A big company can pay legally minimal tax because they have the money to make the system work for them by exploiting every available loophole and creating complex tax shelters.
You as a small to mid-sized entrepreneur or aspiring entrepreneur do not have those options. Sure you can structure your finances to legally minimize tax. And you might be able to get loans. But your situation is not even in the same ballpark as a large company.
You need to be profitable, and you need to be very profitable to survive and thrive. A product based company on razor thin margins is one month away from failure at all times. You need high margins and a high ROI to beat the 90% failure rate for most businesses.
A big company can even get bailed out by the government (aka the taxpayer) if they’re deemed to be big enough.
Since 2012 I’ve been more profitable, had higher margins and a significantly higher ROI than all the companies listed in this article combined.
I’m profitable, have high margins and a high ROI because I have to be – if not, it’s lights out for my business, because no government is going to bail me out. And I don’t have millions in executive options to cash out on and parachute into prosperity.
I’ve been lucky to make a product based business work. But for most guys, I recommend a service based business (and of this year have incorporated clients into my model so that I’m selling both products and services).

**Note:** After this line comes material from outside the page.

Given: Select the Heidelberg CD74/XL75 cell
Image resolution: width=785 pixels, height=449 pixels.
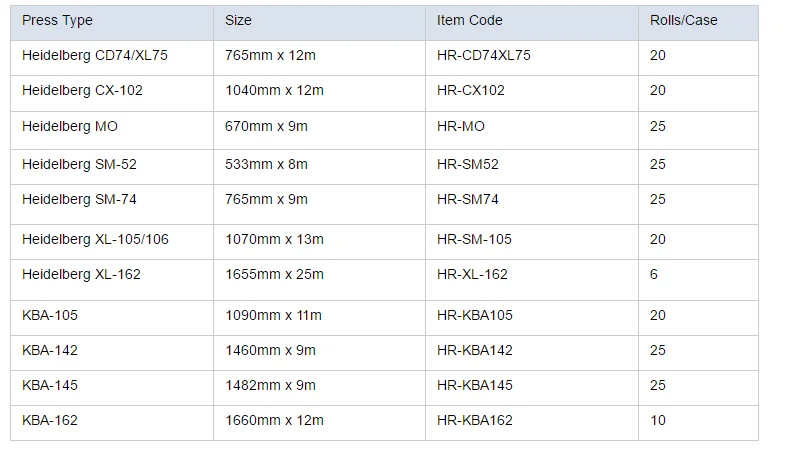Looking at the screenshot, I should (x=95, y=55).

A service based business, with a skill you’ve mastered, and knowing how to sell, is your best bet at success because:
- You have no inventory costs
- You can run as a sole proprietor in the beginning with no payroll costs
- Your upfront costs are negligible (phone, internet, and maybe a designation)

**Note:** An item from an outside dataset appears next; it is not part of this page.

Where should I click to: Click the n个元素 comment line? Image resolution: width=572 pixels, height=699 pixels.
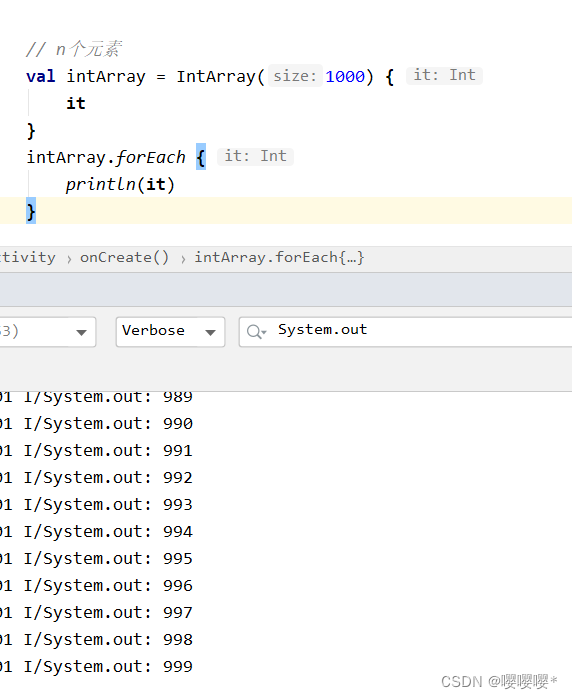click(x=73, y=49)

- Your monthly expenses are negligible
- You have a proven market instead of gambling on reinventing the wheel
- Your margins and ROI are stratospheric
By the time a company gets big, the margins and ROI you’d get on a small to mid-sized service business are impossible. The high margins and ROI of the early days has been reinvested into the company, and combined with VC money, loans and public money.
At that point, the company has so much cash, it’s impossible to get the 100% or 1000% returns on billions of dollars. The S&P 500, which is the 500 biggest and best companies have averaged an 8% return over the last 100 years.
The best fund managers like Warren Buffett and George Soros have averaged a 20% return for their investors. And Warren didn’t get rich off that 20%. He got rich off by getting investment from wealthy individuals through offering 12% higher returns than the S&P 500. To a billionaire investor, an extra 12% is enormous.
But none of that is your reality, the stock market won’t make you rich. You need to get rich off your business, end of discussion. Not stocks, not crypto, not forex trading – through your high margin, high ROI business.
And you need to be profitable and reinvest in that business, because a good business is a money machine.
And you won’t get access to all the enticing options that big companies have because life is not fair, not by a long shot.
Brad Pitt can get millions of dollars worth of free clothes now that he’s successful, but he doesn’t care or need those clothes, he needed them when he was a broke actor sleeping on couches.
Because that’s how life works, it doesn’t get easy until you succeed. You don’t get the freebies until you don’t need them. You don’t get comfortable until you get ahead, and by then you’re already tough as nails and hard as steel. And that’s just how it goes.
But that’s ok, because that’s the game of life.
The good news is, now is the best time to be alive in human history.
Now is the best time to build a business.
The internet is the greatest equalizer.
You have more opportunities to succeed than ever before.
All you have to do is build a profitable, high margin, high ROI business.
Don’t worry about occupying wall street.
Worry about getting yourself to the 1% where you can live comfortable and free.